Anglophone (English-speaking) Caribbean immigrants played a vital, if often neglected, role during the Harlem Renaissance, an important literary and cultural movement of the 1920s and early 1930s. There were, in fact, over 36,000 foreign born Blacks, mostly West Indians, in Harlem in l920. These immigrants, despite often facing severe discrimination, had a significant effect on American culture and politics. We will discuss Marcus Garvey and the Universal Negro Improvement Association, particularly paying attention to the “Back to Africa” movement and Garvey’s role as a facilitator of the Harlem Renaissance. In addition to Garvey, we will examine the radical political writings of W.A. Domingo, and poetry by Claude McKay, one of the seminal figures in the Harlem Renaissance, and short stories by Eric Walrond, poetry by George Margetson, fiction/essays by J.A. Rogers and Amy Jacques Garvey, and drama by Eulalie Spence. Finally, we will consider the views of leading African Americans such as W.E.B. DuBois, Zora Neale Hurston, and Langston Hughes on Garvey and the West Indian Community.

English 228
Women’s Studies, American Culture, & the Literary Imagination
Professor Kimberly Lamm

This women’s studies course examines literary texts by and about women in late nineteenth and twentieth-century American Culture. By attending to a wide variety of texts, we will highlight the ideas and ideologies that form both a feminist and an American conception of literature. What can literary representations of women tell us about the shifting and turbulent cultural landscape of late nineteenth and twentieth century America?
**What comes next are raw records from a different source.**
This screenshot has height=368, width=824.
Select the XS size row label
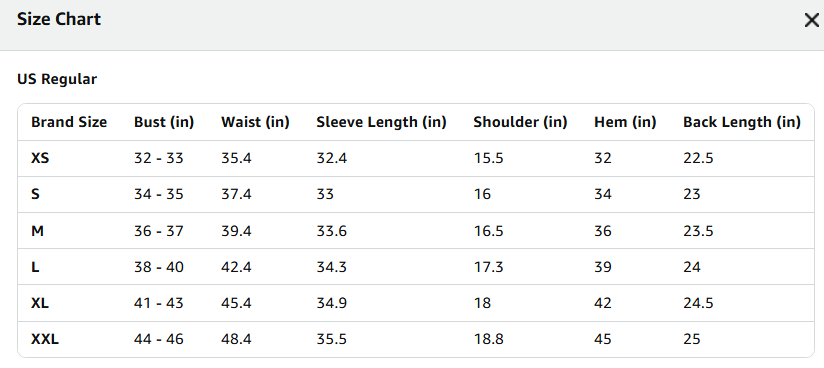click(x=40, y=158)
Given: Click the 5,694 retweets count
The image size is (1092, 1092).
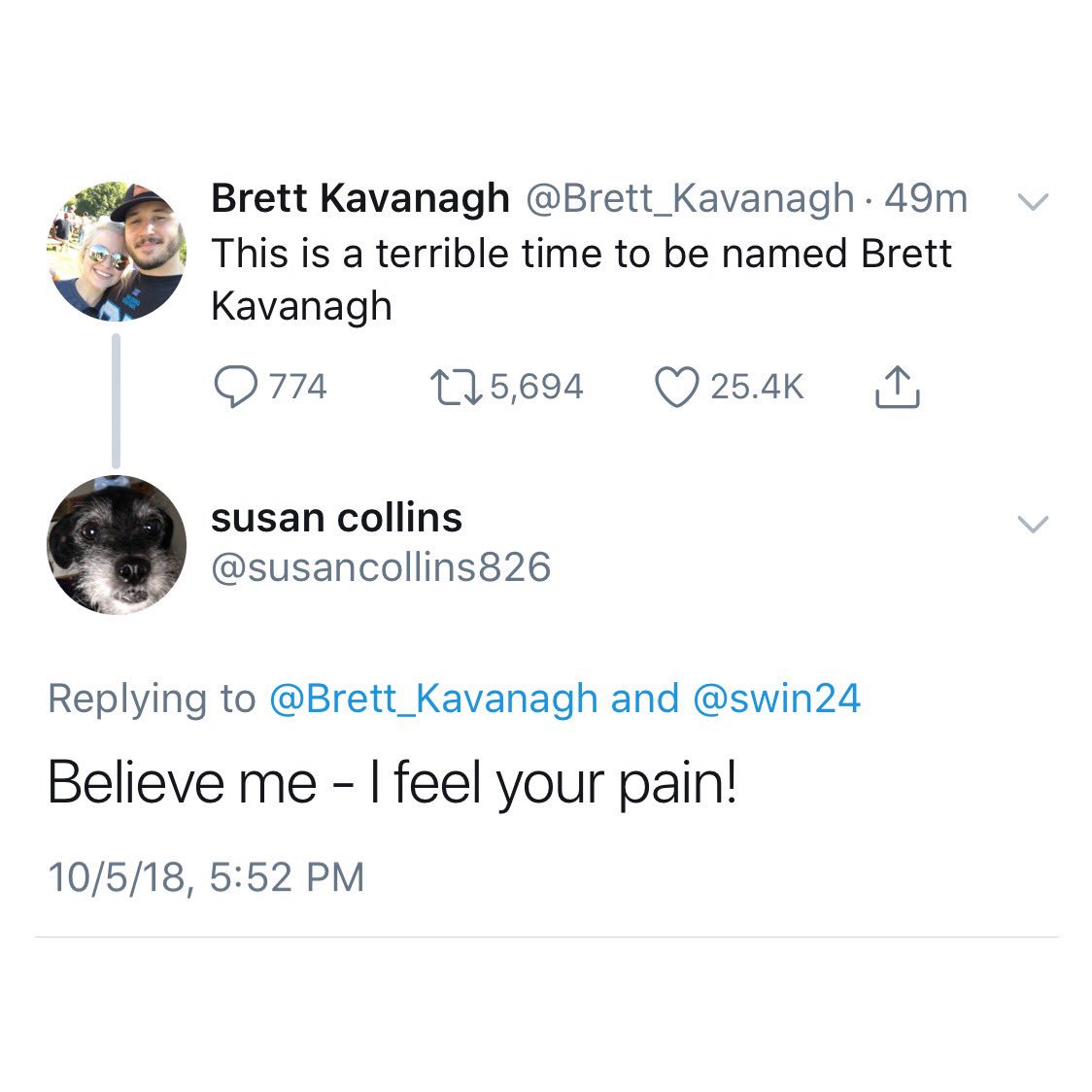Looking at the screenshot, I should coord(536,388).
Why has literature been such an important place for women to communicate ideas and make arguments about gender inequity? How have American myths and ideologies merged into literary ideals, and how have American feminist writers subverted and worked within those literary ideals? As we pursue these questions, we will also become familiar with the basic tenets of feminist literary criticism and feminist cultural studies. Work by the following writers included: Kate Chopin, Angela Grimke, Harriet Jacobs, Georgia Douglass Johnson, Henry James, Zora Neale Hurston, Djuna Barnes, Sui Sin Far, Zitkla Sa, Muriel Rukeyser, Adrienne Rich, and Teresa Hak Kyung Cha. Course Requirements: Class presentation, mid-term take-home exam, and a final term paper.